Would you please copy each line of the data in which the string "Given" occurs?

________

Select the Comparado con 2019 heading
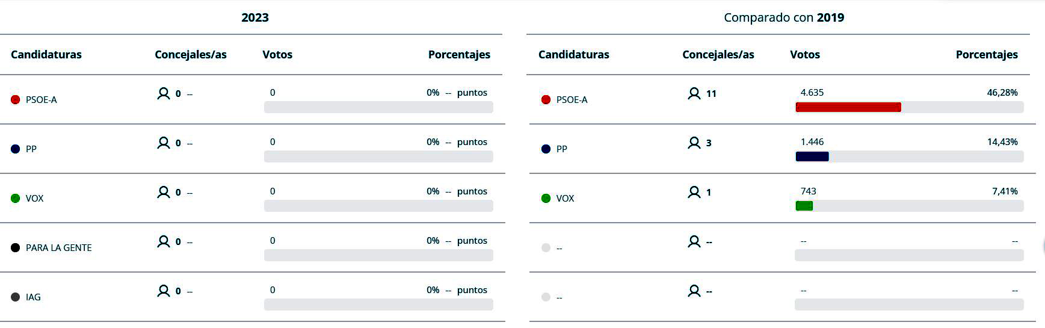 (783, 17)
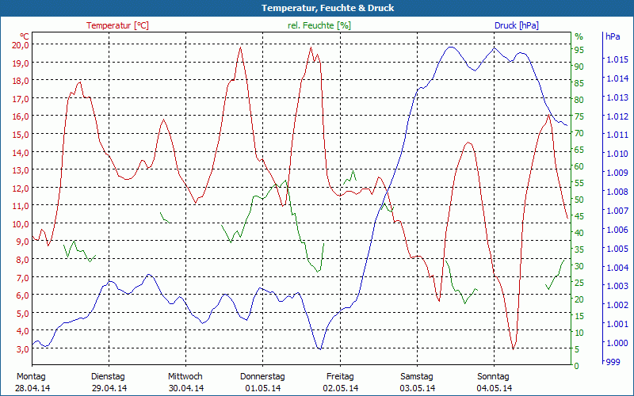The height and width of the screenshot is (396, 634).
Task: Click the 1.015 value on pressure axis
Action: click(617, 59)
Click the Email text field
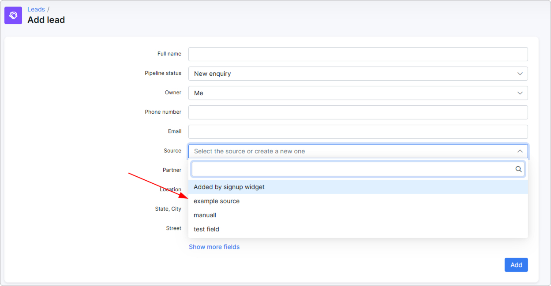 358,132

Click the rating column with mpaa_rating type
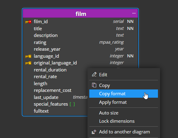80,42
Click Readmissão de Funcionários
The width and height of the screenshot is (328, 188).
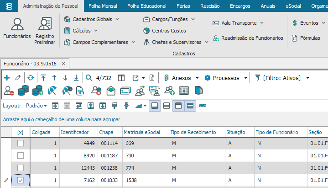click(x=248, y=38)

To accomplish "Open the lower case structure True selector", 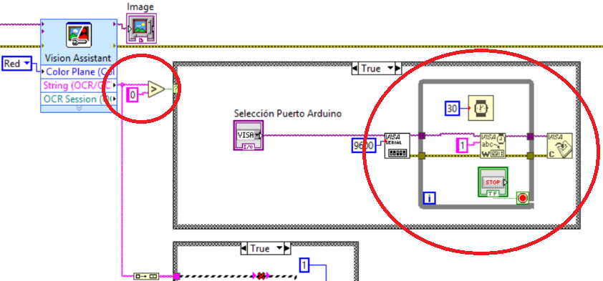I will [x=266, y=248].
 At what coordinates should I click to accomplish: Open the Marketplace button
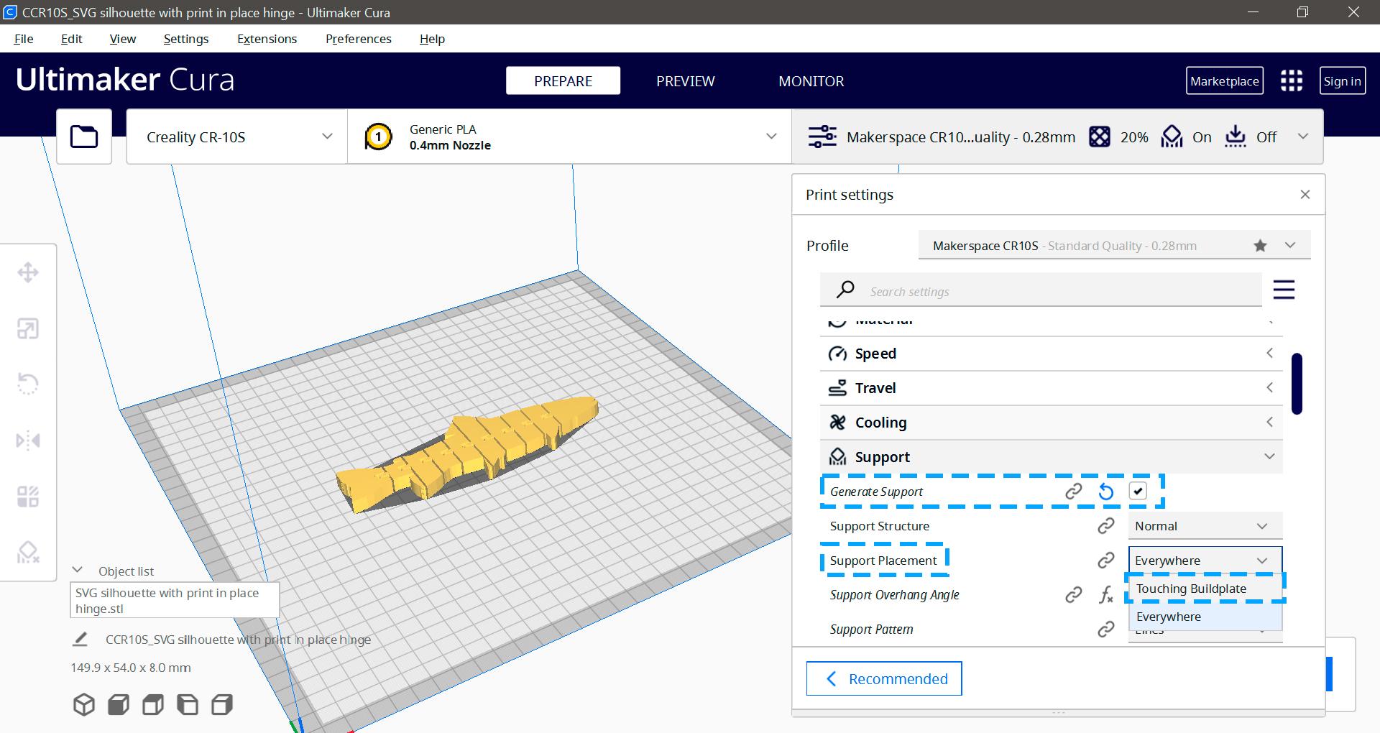pos(1224,81)
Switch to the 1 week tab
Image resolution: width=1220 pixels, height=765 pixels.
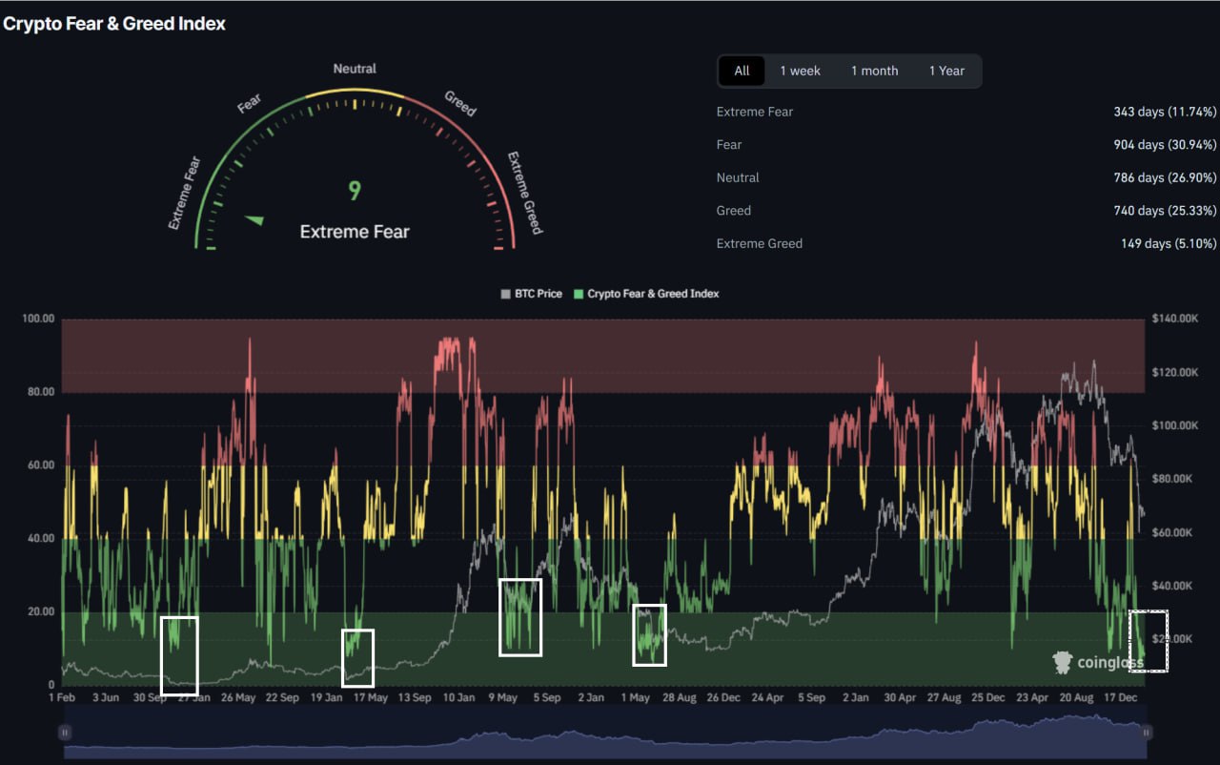tap(800, 71)
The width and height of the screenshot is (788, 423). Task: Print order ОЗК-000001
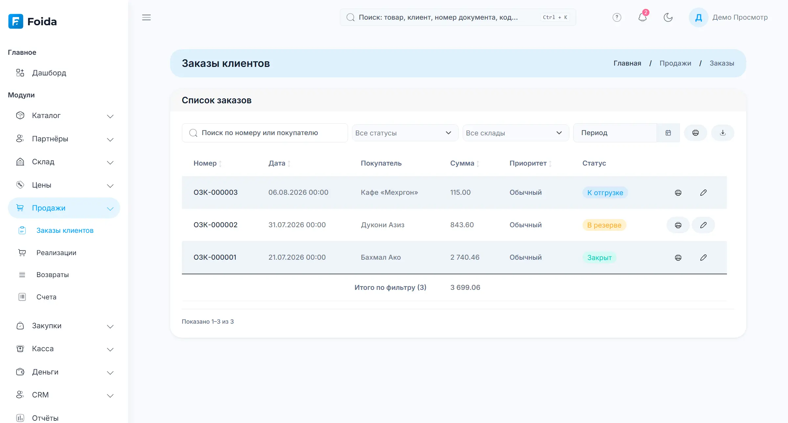click(x=678, y=257)
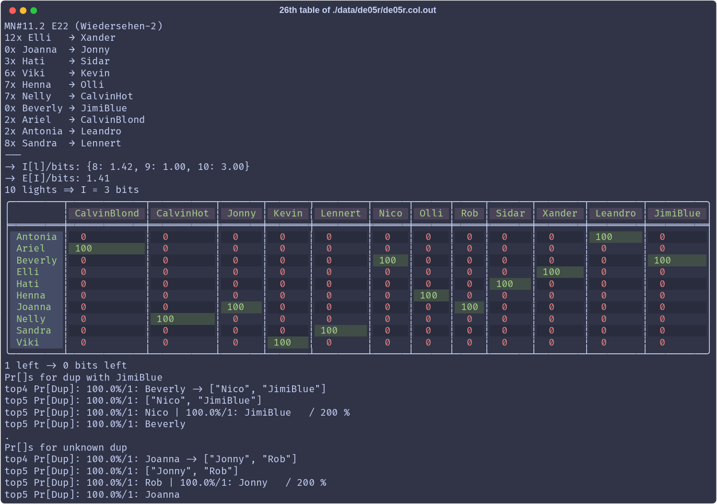717x504 pixels.
Task: Select the Antonia row label
Action: 36,237
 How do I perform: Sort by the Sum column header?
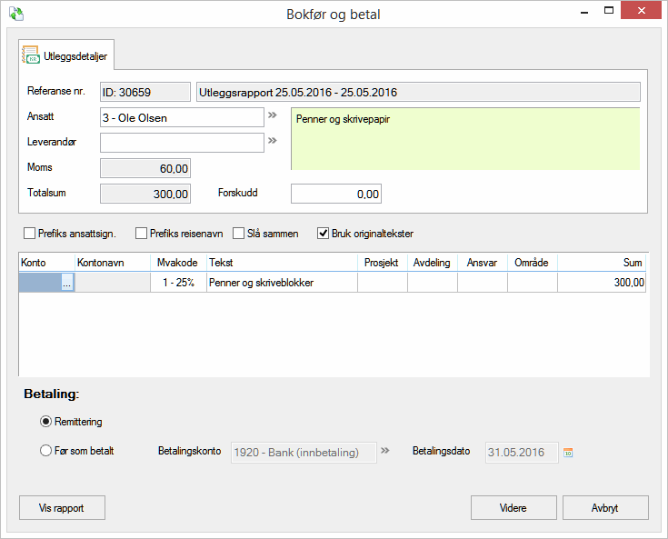click(601, 263)
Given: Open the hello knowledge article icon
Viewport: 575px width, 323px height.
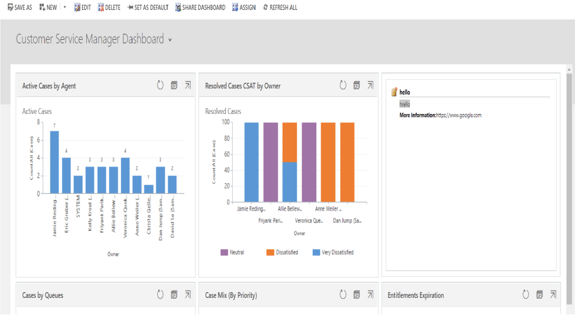Looking at the screenshot, I should pos(395,93).
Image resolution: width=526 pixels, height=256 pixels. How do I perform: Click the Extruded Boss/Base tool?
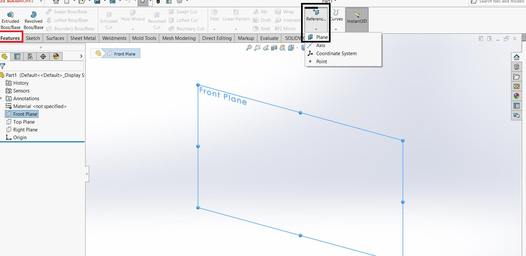pyautogui.click(x=10, y=20)
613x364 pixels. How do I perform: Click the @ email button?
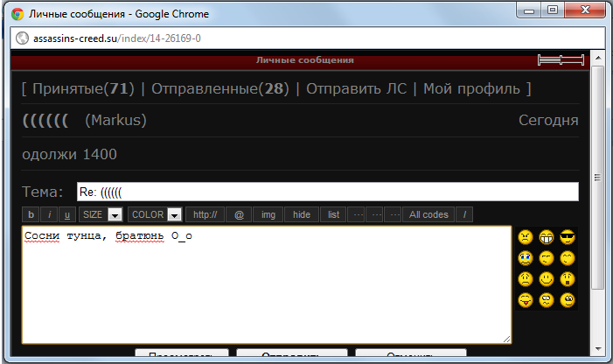click(x=240, y=214)
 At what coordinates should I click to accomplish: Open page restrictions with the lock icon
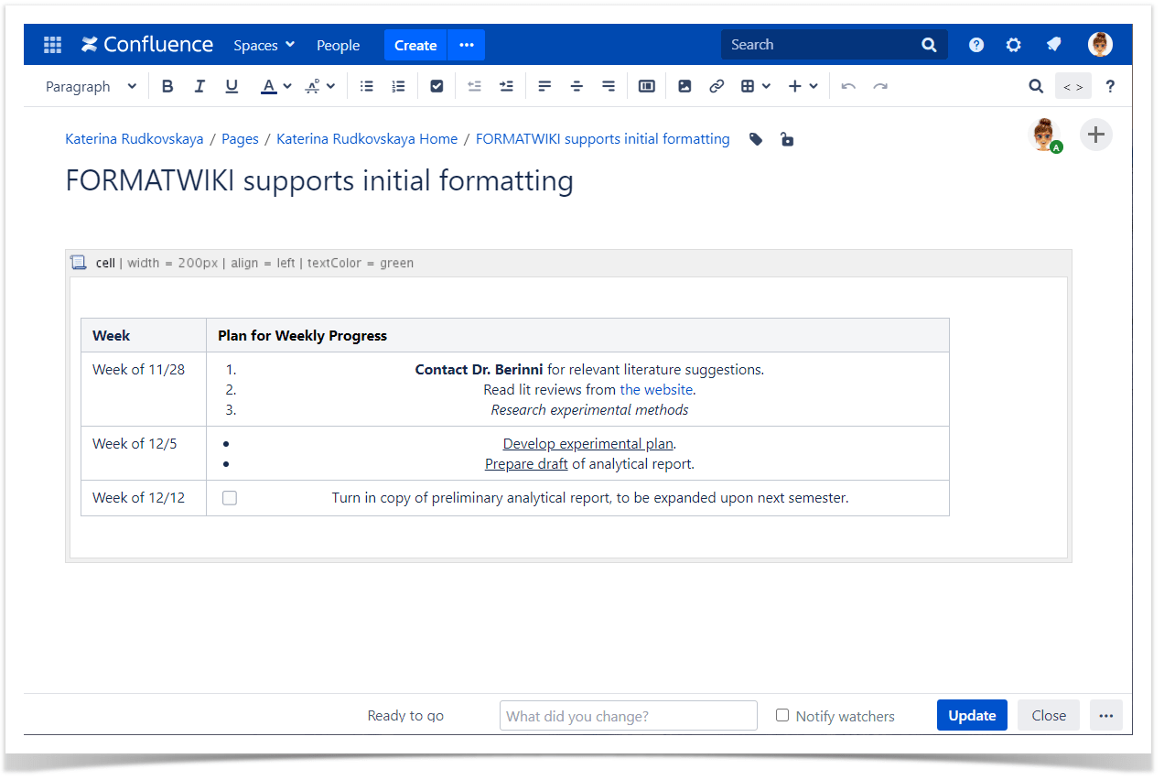click(x=787, y=138)
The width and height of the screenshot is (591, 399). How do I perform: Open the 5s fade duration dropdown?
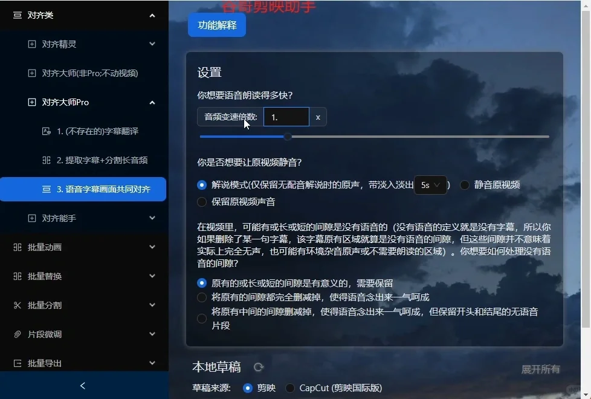point(430,184)
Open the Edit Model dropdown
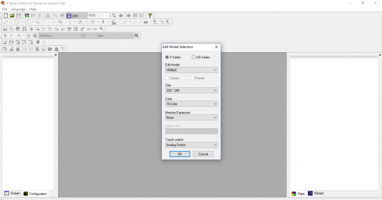The height and width of the screenshot is (200, 382). (191, 70)
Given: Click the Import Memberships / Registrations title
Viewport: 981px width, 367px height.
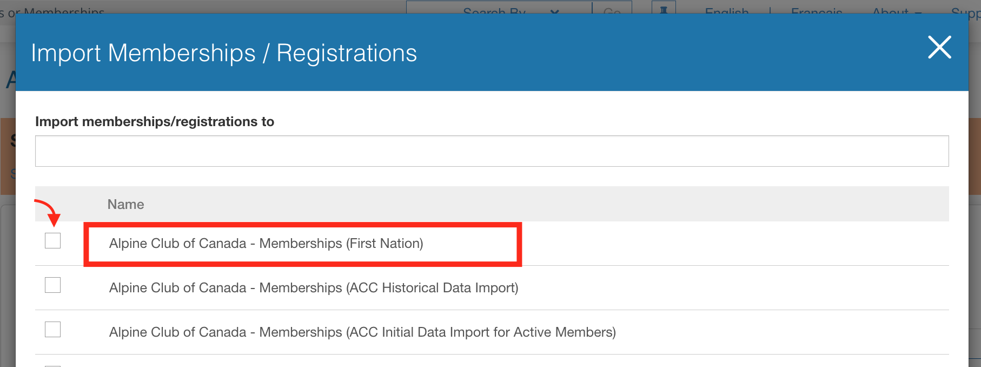Looking at the screenshot, I should [x=224, y=53].
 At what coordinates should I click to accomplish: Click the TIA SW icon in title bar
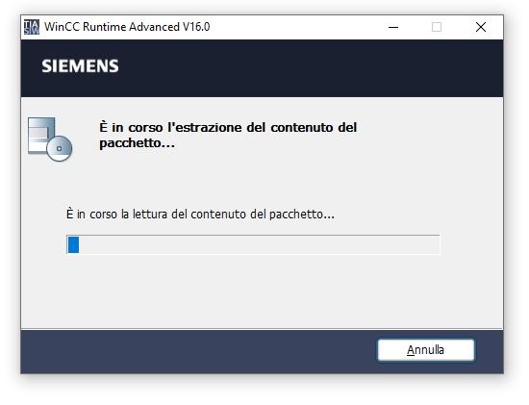click(32, 27)
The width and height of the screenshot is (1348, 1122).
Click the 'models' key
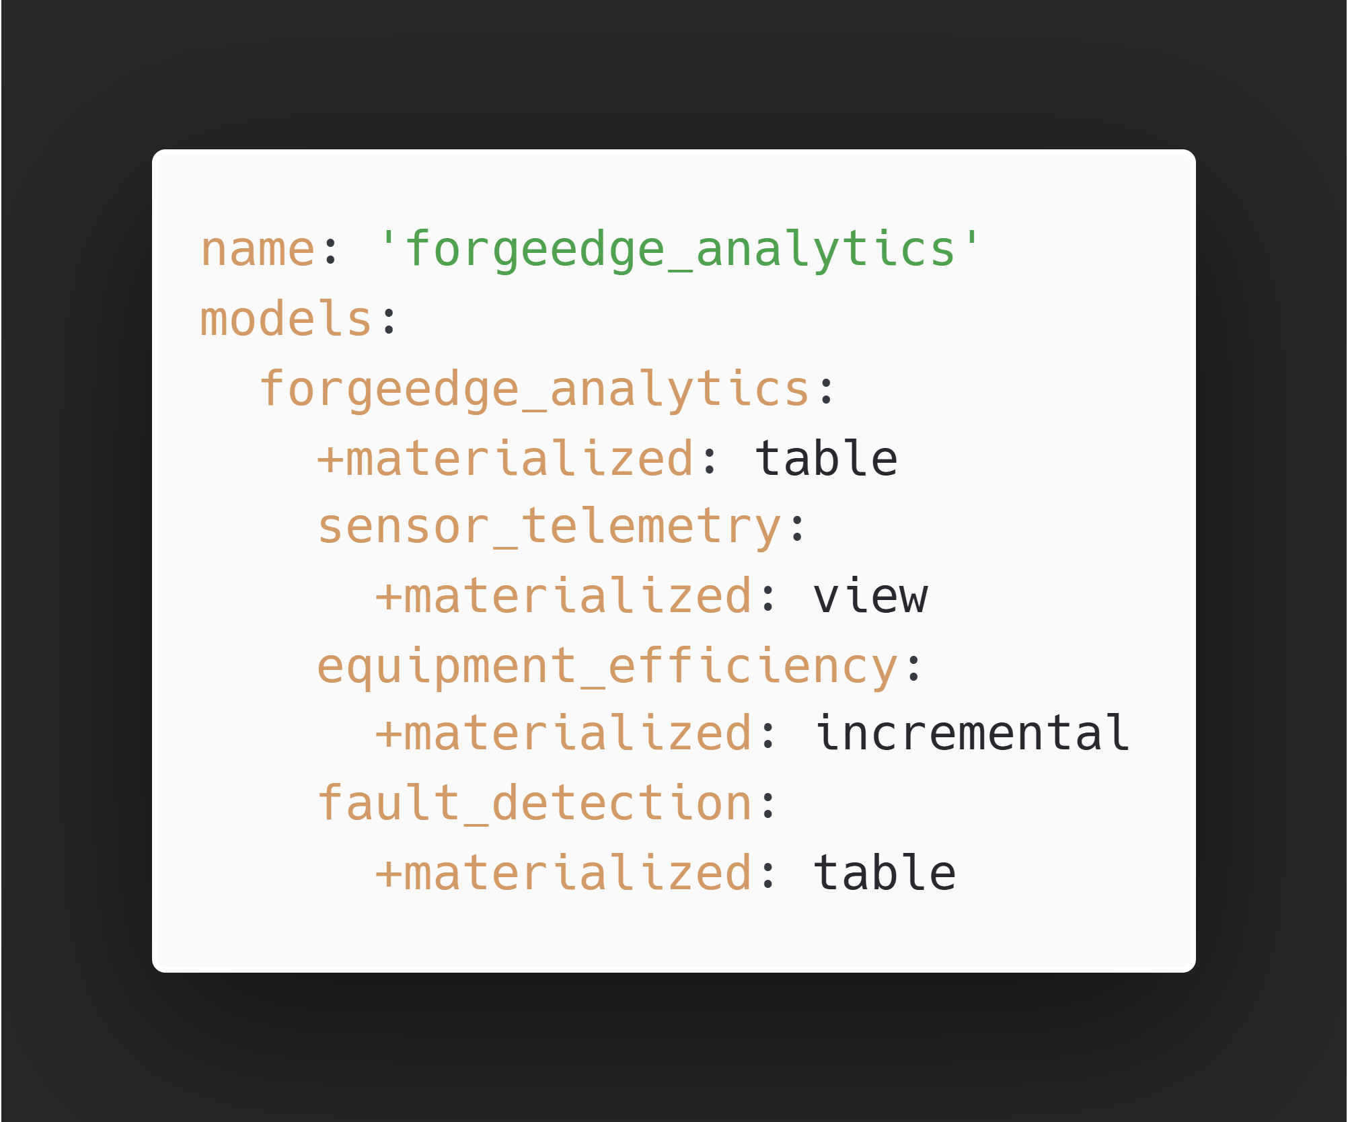tap(286, 318)
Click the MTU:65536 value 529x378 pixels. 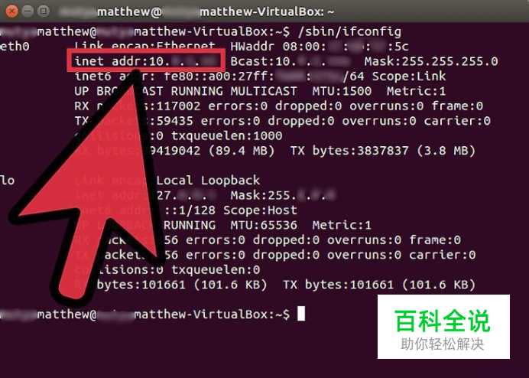(264, 225)
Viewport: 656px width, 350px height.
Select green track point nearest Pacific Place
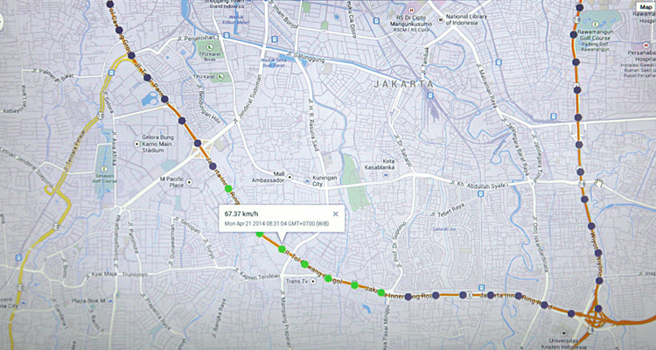[228, 189]
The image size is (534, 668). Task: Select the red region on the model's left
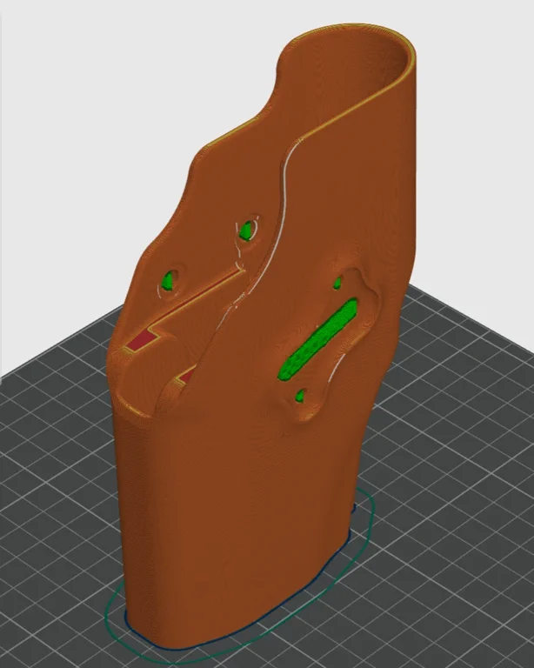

________

Result of this exercise>
Given: Open the hello knowledge article icon
Given: Click the Import Memberships / Registrations title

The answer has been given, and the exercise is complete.